'As science journalists, we shouldn't trust anyone'
The European Conference of Science Journalists (ECSJ) started in Toulouse France on 8 July, and the first question the conference tackled was whether citizens can trust the European Union (EU) agencies which regulate various industries such as foods chemicals and others.
Bernhard Url, Director of EFSA, Corporate Europe Observatory (CEO) Martin Pigeon, Sense about Science EU Director Sofie Vanthournout and Le Monde’s Stéphane Foucart attended the panel, which was moderated by Tania Rabesandratana, a Science magazine contributing correspondent.
Rabesandratana opened the session with a discussion on the importance of journalistic independence. Other discussions included the recent glyphosate controversy, whereby EU's food safety watchdog recommended that glyphosate was safe but the agency’s report seemed not to be too different from a text prepared by a glyphosate manufacturer; a point highly criticized by science media.
Intense industry lobbying on European agencies such as EFSA (food safety), ECHA (chemicals), EMA (drugs) and what can be done to foster independence of the institutions were among the questions tackled.
Can agencies be trusted?
Not surprisingly, EFSA Director Url asserted that the agencies can be trusted. "We are the guardians of the methodology, we are the guardians of the data.. We pursue the public interest, we pursue excellence in science,” he said. He also pointed out that EFSA uses raw data from studies and doesn’t rely on industry statistics.
Foucart was blunt starting his discussion on whether the agencies can be trusted. “As science journalists, I don’t think we should trust anyone,” he said. He also noted that the agencies have differences in the opinion saying that although science is transparent, the regulatory studies are not.
Both Foucart and Martin Pigeon stated that studies used by industry to apply for EFSA should be funded by industry but no longer be carried out by the industry.
“The industry has had a very hefty hand at doing political work to create loopholes in how pesticides are evaluated,” noted Pigeon. "The way pesticides are evaluated in Europe at the moment is a joke. And a bad one. We’re paying a price for it.” he added.
He also warned that science journalists are key targets for industry lobbying.
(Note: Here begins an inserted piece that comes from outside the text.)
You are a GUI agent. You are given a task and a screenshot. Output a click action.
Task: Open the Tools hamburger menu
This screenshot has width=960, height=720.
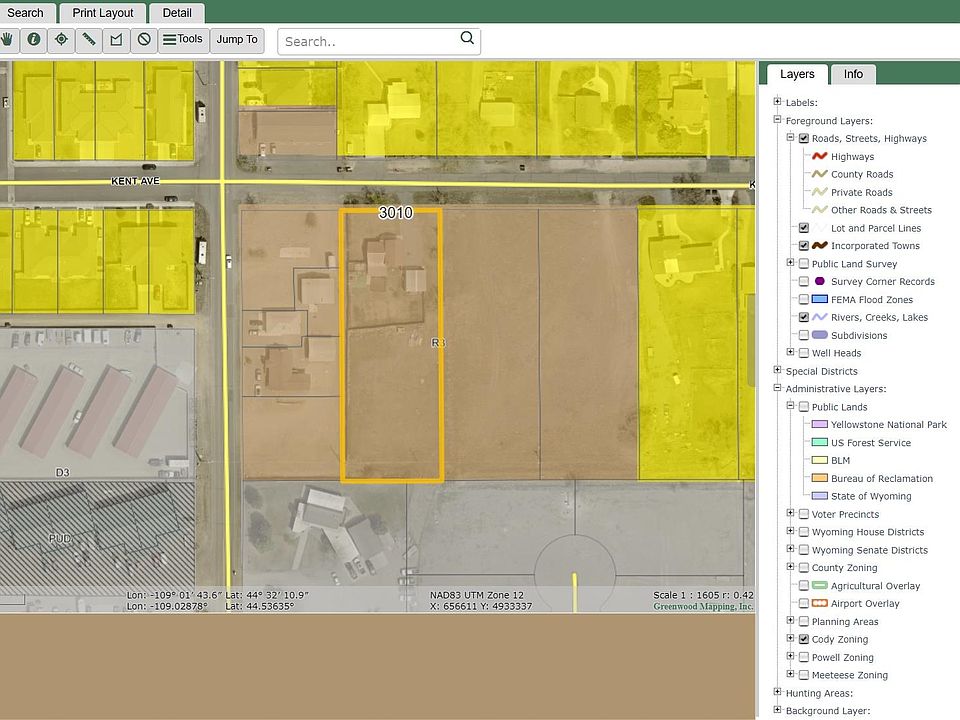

But what can be done by journalists do to improve the situation? Foucart’s answer was “Investigate, investigate and investigate.” Sofie Vanthournout said scientists should talk to all sides and involve citizens to show every aspect of the debate.
Can the media be trusted?
Url, however, also pointed criticism to the media, saying it is guilty of cherry picking, “When we say glyphosate is safe, you write we are corrupt. When we write neonicotinoids should be banned you write that EFSA represents the scientific consensus and their advice should be followed immediately,” he said.